** START EXTRACTED TEXT **
In a not particularly surprising move, FurAffinity has banned AI content from their website. Ostensible justification is the presence of copied artist signatures in AI artpieces, indicating a lack of authenticity. Ilforte has skinned the «soul-of-the-artist» argument enough and I do not wish to dwell on it.

What's more important, in my view, is what this rejection means for the political future of AI. Previous discussions on TheMotte have demonstrated the polarizing effects of AI generated content — some are deathly afraid of it, others are practically AI-supremacists. Extrapolating outwards from this admittedly-selective community, I expect the use of AI-tools to become a hotly debated culture war topic within the next 5 years.

If you agree on this much, then I have one question: which party ends up as the Party of AI?

My kneejerk answer to this was, "The Left, of course." Left-wingers dominate the technological sector. AI development is getting pushed forward by a mix of grey/blue tribers, and the null hypothesis is that things keep going this way. But the artists and the musicians and the writers and so on are all vaguely left-aligned as well, and they are currently the main reactionary force against AI.

My observations from lurking around Art Twitter indicate that most artists, who are often but not always left-aligned, hate hate hate AI art. This may feel like I'm stating the obvious, since it's going to unfortunately invalidate many of their jobs overnight, but it shouldn't be understated.

There are a few strains of this. Some are denying the power of these new programs. Some in the replies indicate this guy is cherrypicking bad results, but even if StableDiffusion can't copy him 100% yet, the time until it's reproducing his art perfectly in seconds is here in less than five years, conservatively. This one is more in the acceptance stage of grief. This is from an art YouTuber that I quite enjoy and to summarize the tweet he essentially says it's here, it's good, it's probably over soon unless you're established.

From my limited perspective, AI Art is/is going to be maligned in online spaces and among journalists in the same way as Crypto and NFTs are. Big companies will adopt it, but they will be dragged for it by the online commentary class. I've seen the term "AI Art Bro" thrown around the same why as NFT Bro, which makes me a bit sad. The tech will be supremely disruptive in a way Crypto and especially NFTs can only gesture at being, but there are a lot of upsides to it, and I get the feeling that many people are dismissing it without giving the implications much thought because of the class of people they perceive as being most excited about it.
** END EXTRACTED TEXT **
§ **OBJECTIVES**
a. In the post about AI art and politics, what justification was given for FurAffinity's ban on AI content?
b. List every kind of creator the AI art post names in the sentence that begins "But the artists."
c. Extend the post about AI art and politics past its final sentence.
** START DATASET CONTENT **
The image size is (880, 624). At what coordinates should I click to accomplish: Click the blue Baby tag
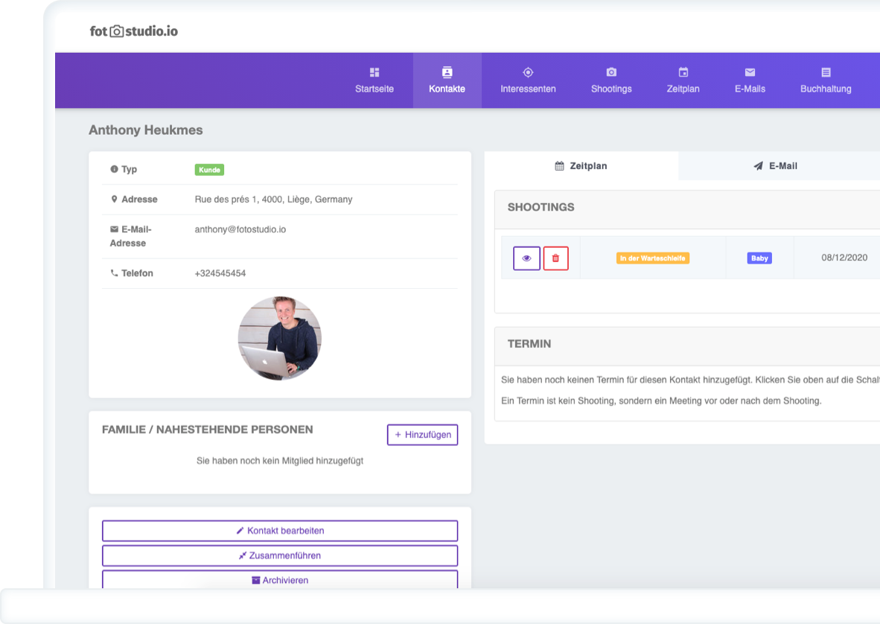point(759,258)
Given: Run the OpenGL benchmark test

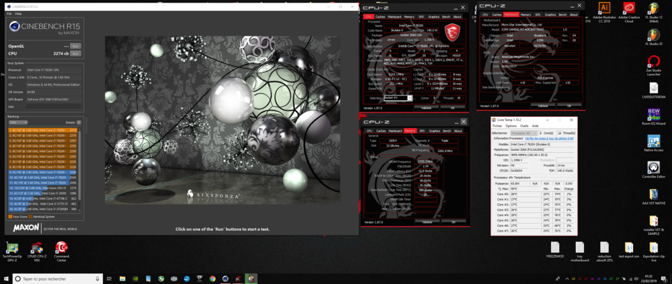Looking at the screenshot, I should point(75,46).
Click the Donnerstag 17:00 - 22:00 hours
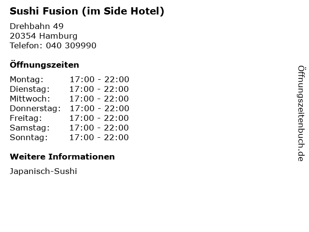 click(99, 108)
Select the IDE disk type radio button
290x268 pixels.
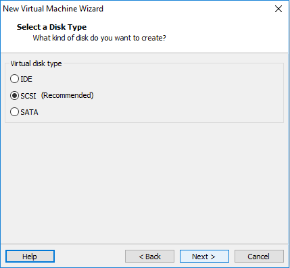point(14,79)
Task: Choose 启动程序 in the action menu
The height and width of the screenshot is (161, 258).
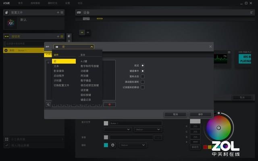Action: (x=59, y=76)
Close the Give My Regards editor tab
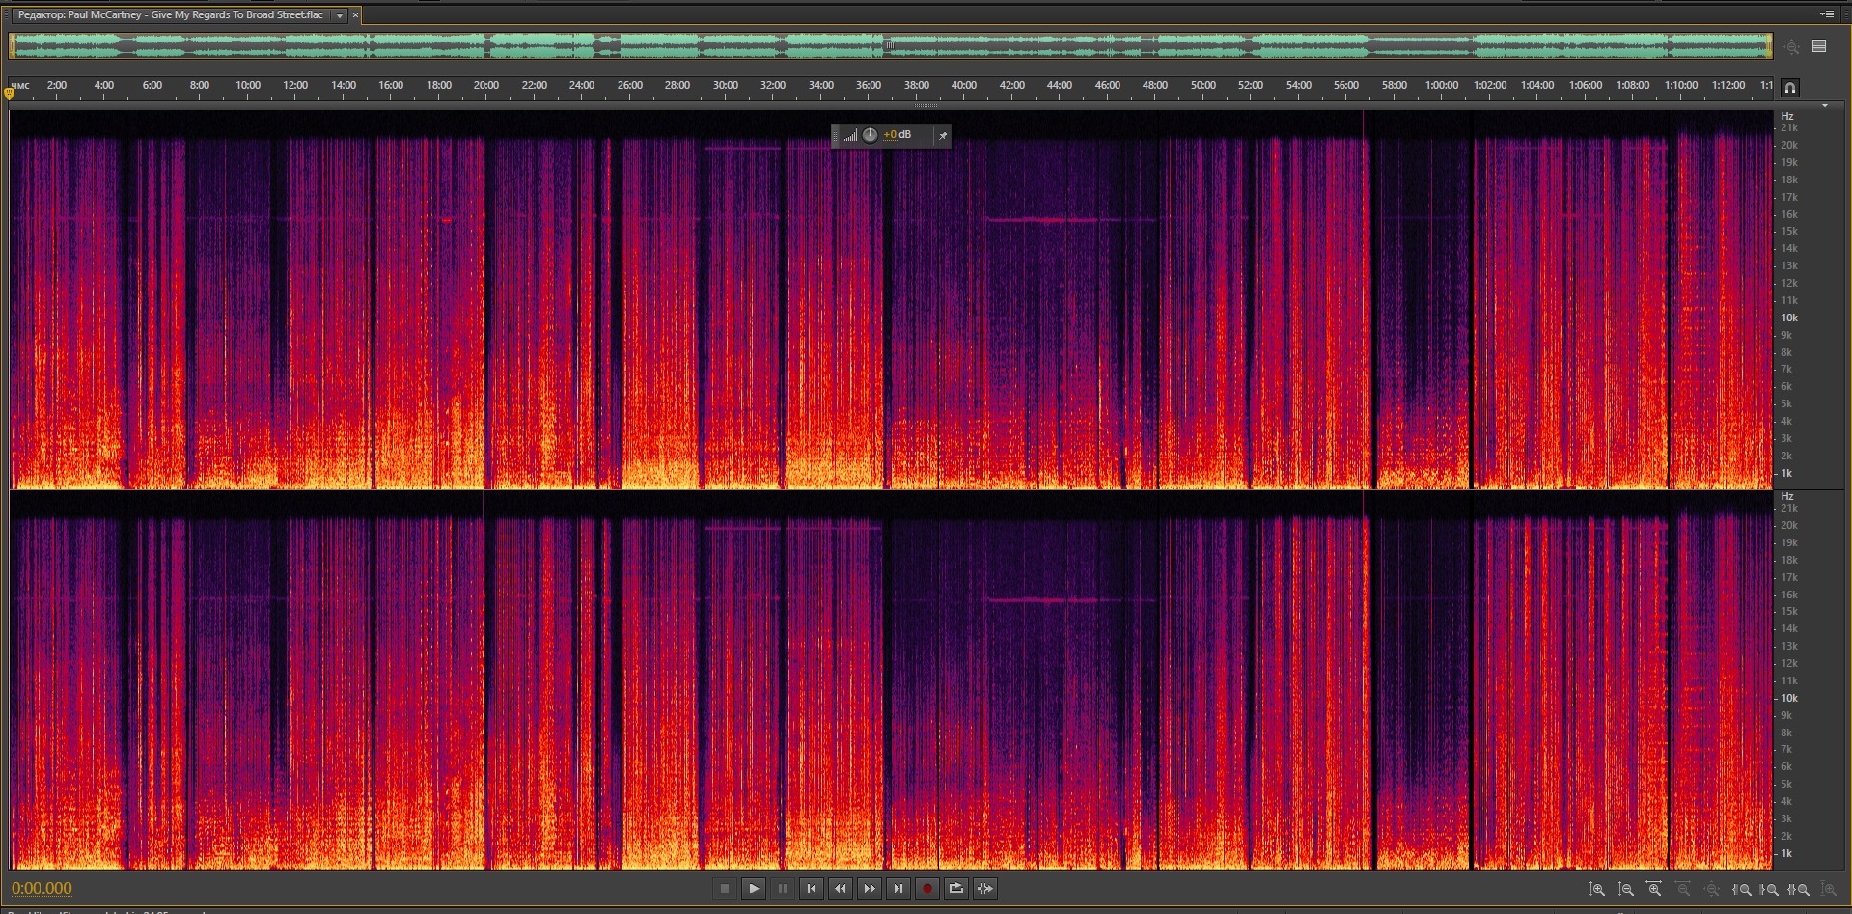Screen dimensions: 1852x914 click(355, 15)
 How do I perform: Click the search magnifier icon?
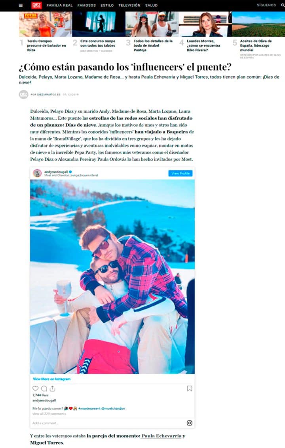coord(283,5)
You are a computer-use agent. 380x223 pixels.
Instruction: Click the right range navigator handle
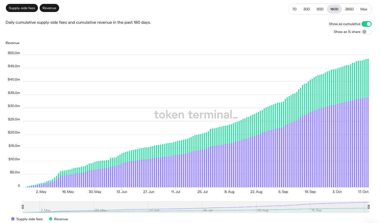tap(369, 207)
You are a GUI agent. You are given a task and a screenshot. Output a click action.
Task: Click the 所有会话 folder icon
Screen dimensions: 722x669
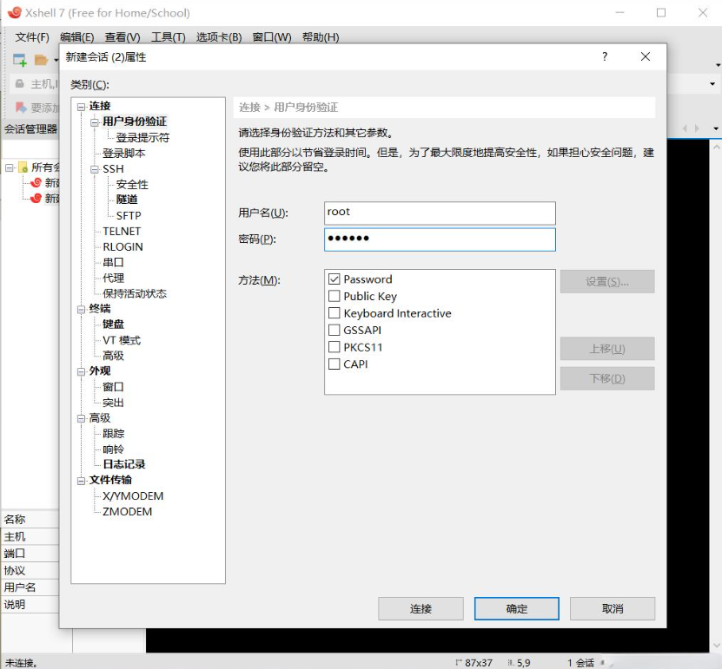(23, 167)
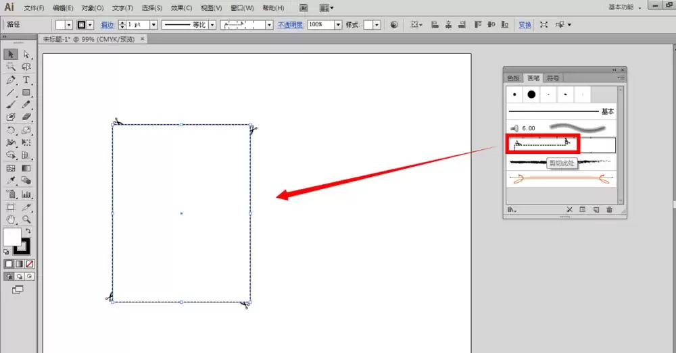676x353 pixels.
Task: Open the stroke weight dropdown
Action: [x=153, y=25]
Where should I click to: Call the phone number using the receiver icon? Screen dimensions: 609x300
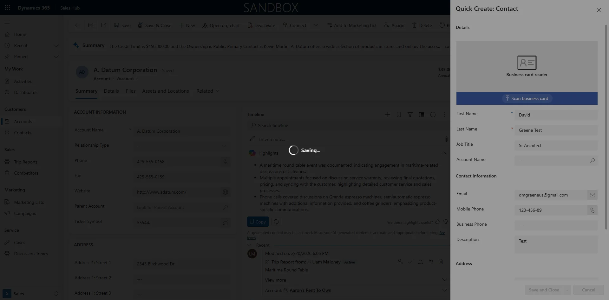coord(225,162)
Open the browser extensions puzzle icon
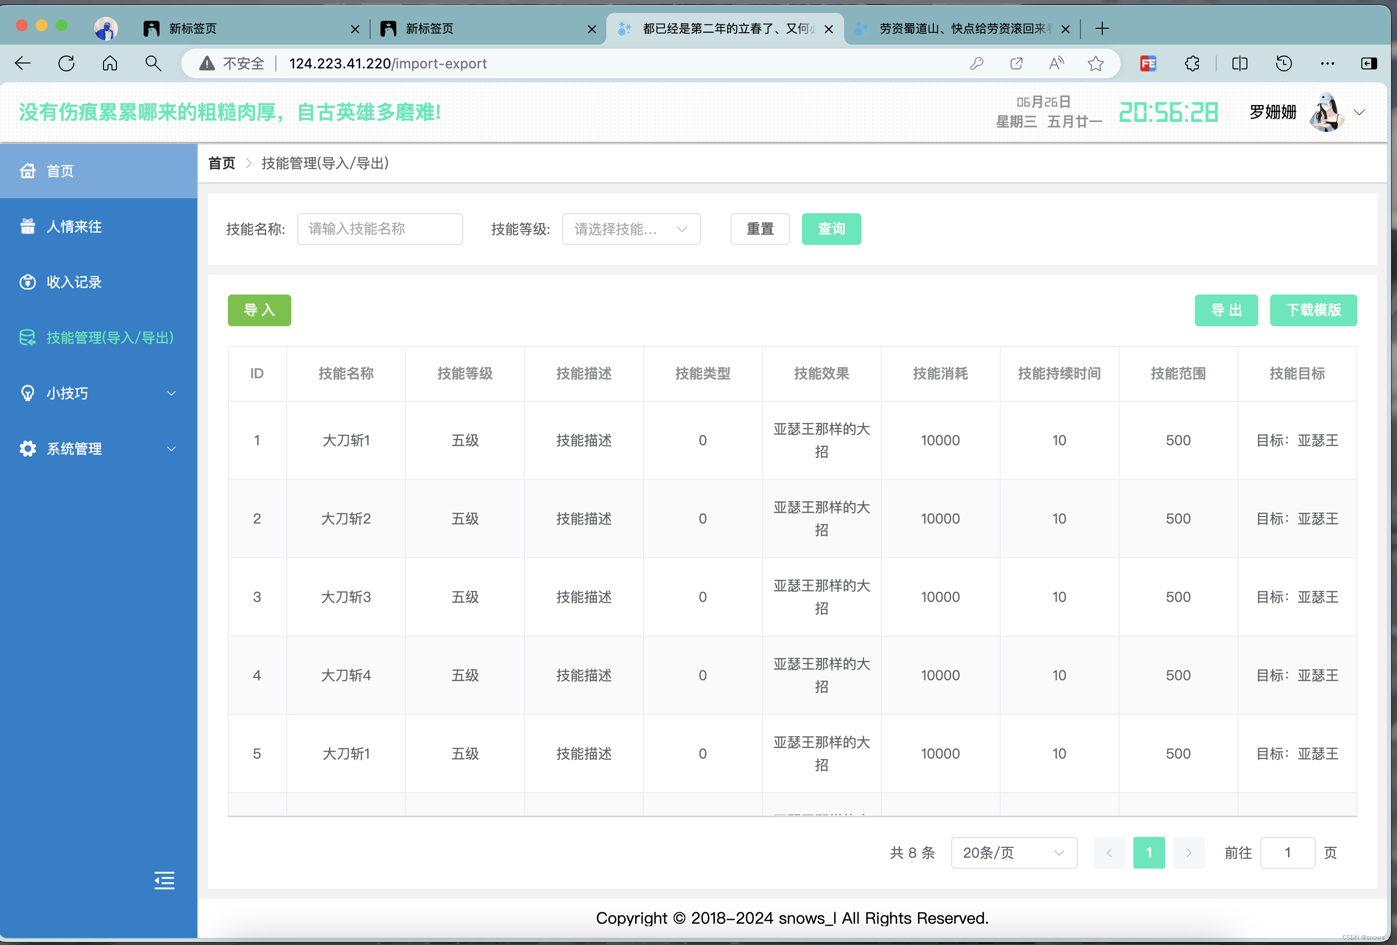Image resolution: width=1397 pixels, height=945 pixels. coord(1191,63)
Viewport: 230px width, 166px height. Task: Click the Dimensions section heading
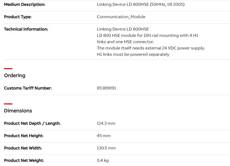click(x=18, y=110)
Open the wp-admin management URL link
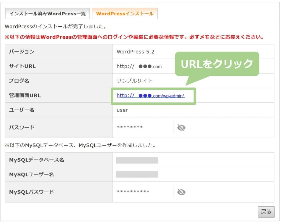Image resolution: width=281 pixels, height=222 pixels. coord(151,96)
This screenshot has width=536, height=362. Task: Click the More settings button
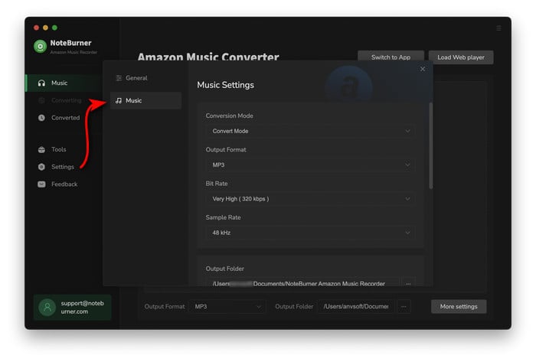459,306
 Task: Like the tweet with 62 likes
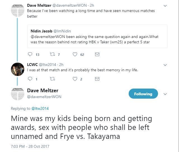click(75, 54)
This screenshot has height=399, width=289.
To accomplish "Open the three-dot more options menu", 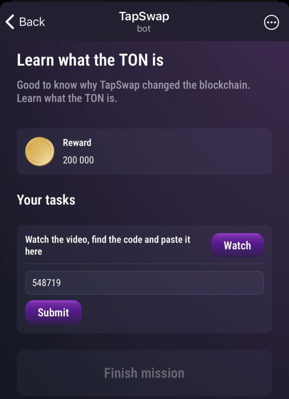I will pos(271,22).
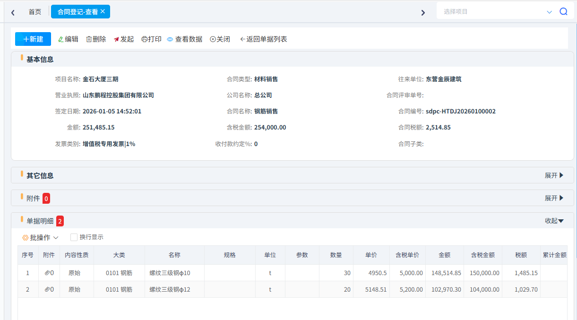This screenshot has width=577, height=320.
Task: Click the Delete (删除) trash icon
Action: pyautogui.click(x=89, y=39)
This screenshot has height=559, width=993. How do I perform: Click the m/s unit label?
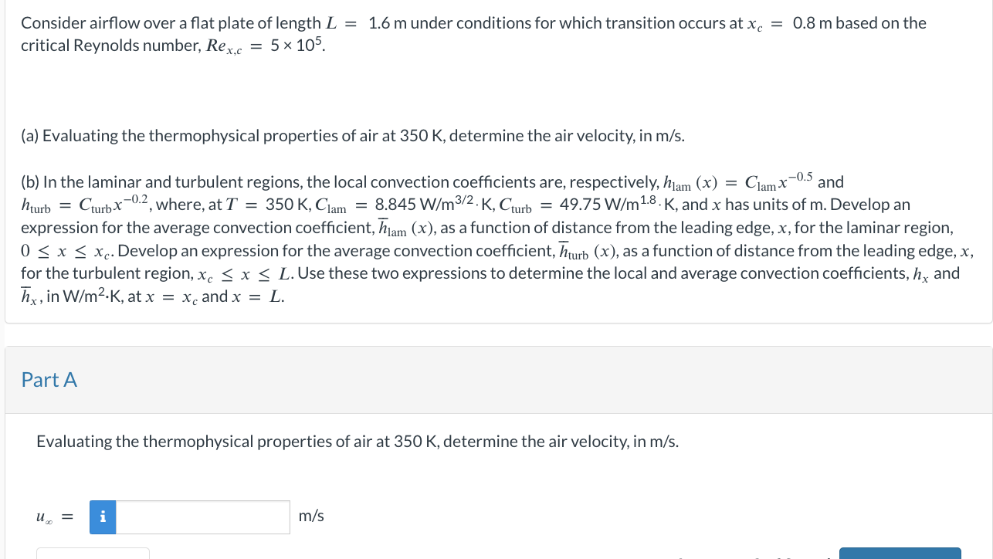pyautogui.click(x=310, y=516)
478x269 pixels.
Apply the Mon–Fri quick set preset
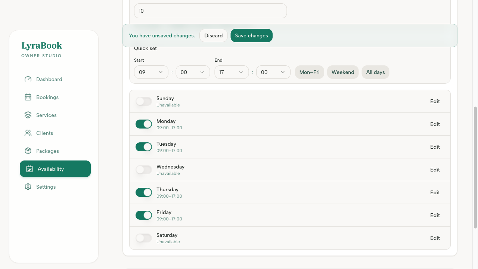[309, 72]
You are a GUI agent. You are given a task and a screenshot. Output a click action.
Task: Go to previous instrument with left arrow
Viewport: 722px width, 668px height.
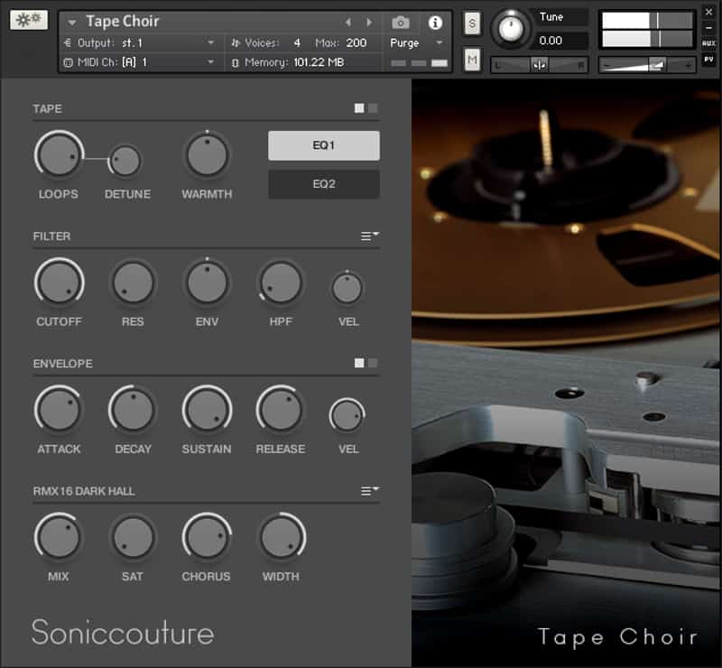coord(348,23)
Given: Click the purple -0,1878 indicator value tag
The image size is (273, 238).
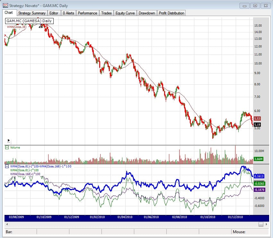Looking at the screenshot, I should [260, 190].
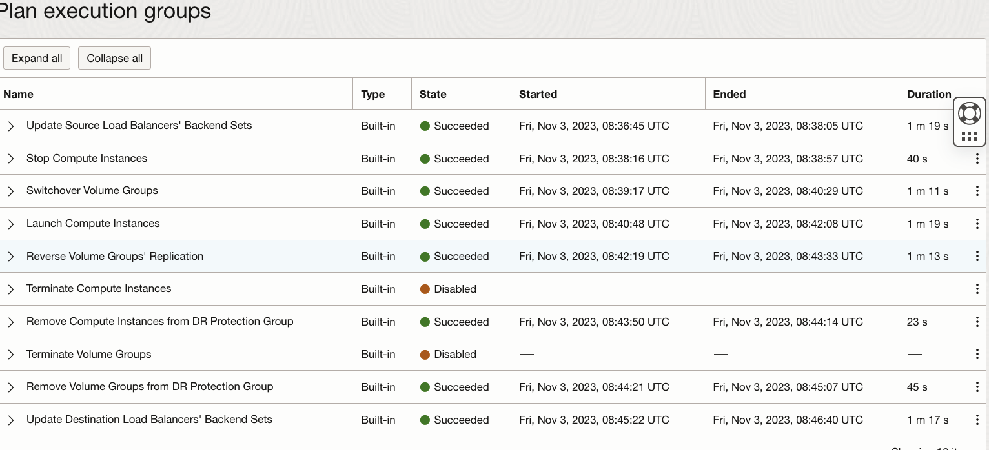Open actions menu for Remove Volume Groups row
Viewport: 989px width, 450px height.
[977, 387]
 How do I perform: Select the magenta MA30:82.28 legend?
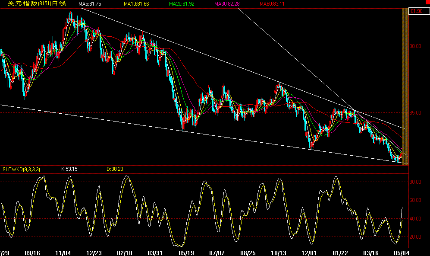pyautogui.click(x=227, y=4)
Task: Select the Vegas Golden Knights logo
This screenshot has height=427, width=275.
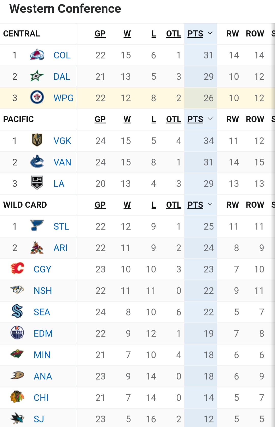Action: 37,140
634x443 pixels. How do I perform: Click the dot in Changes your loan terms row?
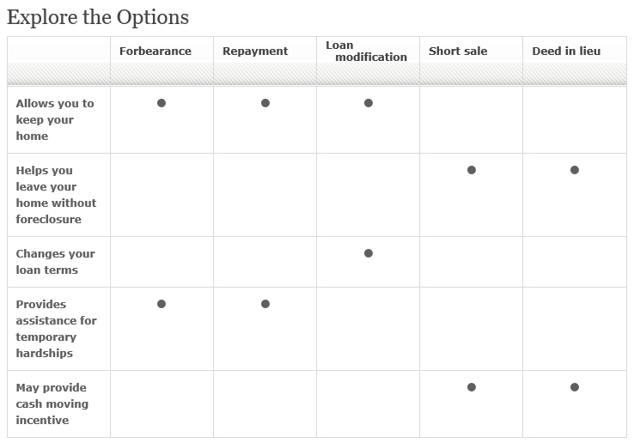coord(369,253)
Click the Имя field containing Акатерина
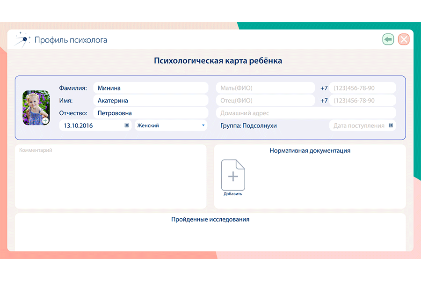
** END DATASET CONTENT **
§ **SET OF ANSWERS**
a. Copied artist signatures were appearing in AI artpieces, which indicated a lack of authenticity.

b. artists, musicians, writers

c.
Personally, I think it sucks for the artists who get displaced, and they will be displaced, but it's good overall for everyone else who isn't an artist. Others have discussed how many doors it opens to have cheap, instant, bespoke art that you can dictate into a text document… Still, there's something deeply psychologically troubling about some code making something you base your identity on obsolete, so I do genuinely feel for them.

I think voice acting is one that's going to be hit soon as well. I look forward to this for similar reasons - how many games and productions are bottlenecked in quality/money by the high cost of voice acting? The outpouring of art we'll see from people who didn't have the resources beforehand is something that excites me.

To answer your prompt on tribe distinctions, this one might fall more on the growth/retreat split that was brought up by Ilforte. Retreat mindset focuses on artists losing their jobs and deepfakes allowing for misinformation. Growth mindset focuses on democratizing access to art and all the new doors opened by AI content.

The outpouring of art we'll see from people who didn't have the resources beforehand is something that excites me.

Except we've been down this road before. While the future you describe is theoretically possible, it's simply not what we're going to get. Before AI, Computers also democratized art production. CGI that would blow the minds of every single person on Earth back when I was a kid, is reproducible by mildly talented teenagers, for basically no cost other than their time. Same for editing, SFX, or practically any aspect of media production.

On top of that, the Internet later democratized distribution. No more begging publishers to kindly take a look at what you created. If people like what you made, they will get it from you directly, and tell all their friends about it.

And what is the end result off all this "democratization"? A golden age of creativity? People taking risks to create new art no one has ever seen before? Or millions of people making the exact same video, talking about the exact same thing, hoping to appease the recommendation algorithm, and endless livestreams of people playing video games, and gossiping about the news, and things other people have done?

To answer your prompt on tribe distinctions, this one might fall more on the growth/retreat split that was brought up by Ilforte. Retreat mindset focuses on artists losing their jobs and deepfakes allowing for misinformation.

There's more to the retreat mindset than that, though you're right most people will focus on attacks on their livelihood and identity. My fear is the effect AI will have on humanity as a whole. My fear is we will turn us into mindless consumers, incapable of creating anything beautiful anymore, or even understanding the world around us.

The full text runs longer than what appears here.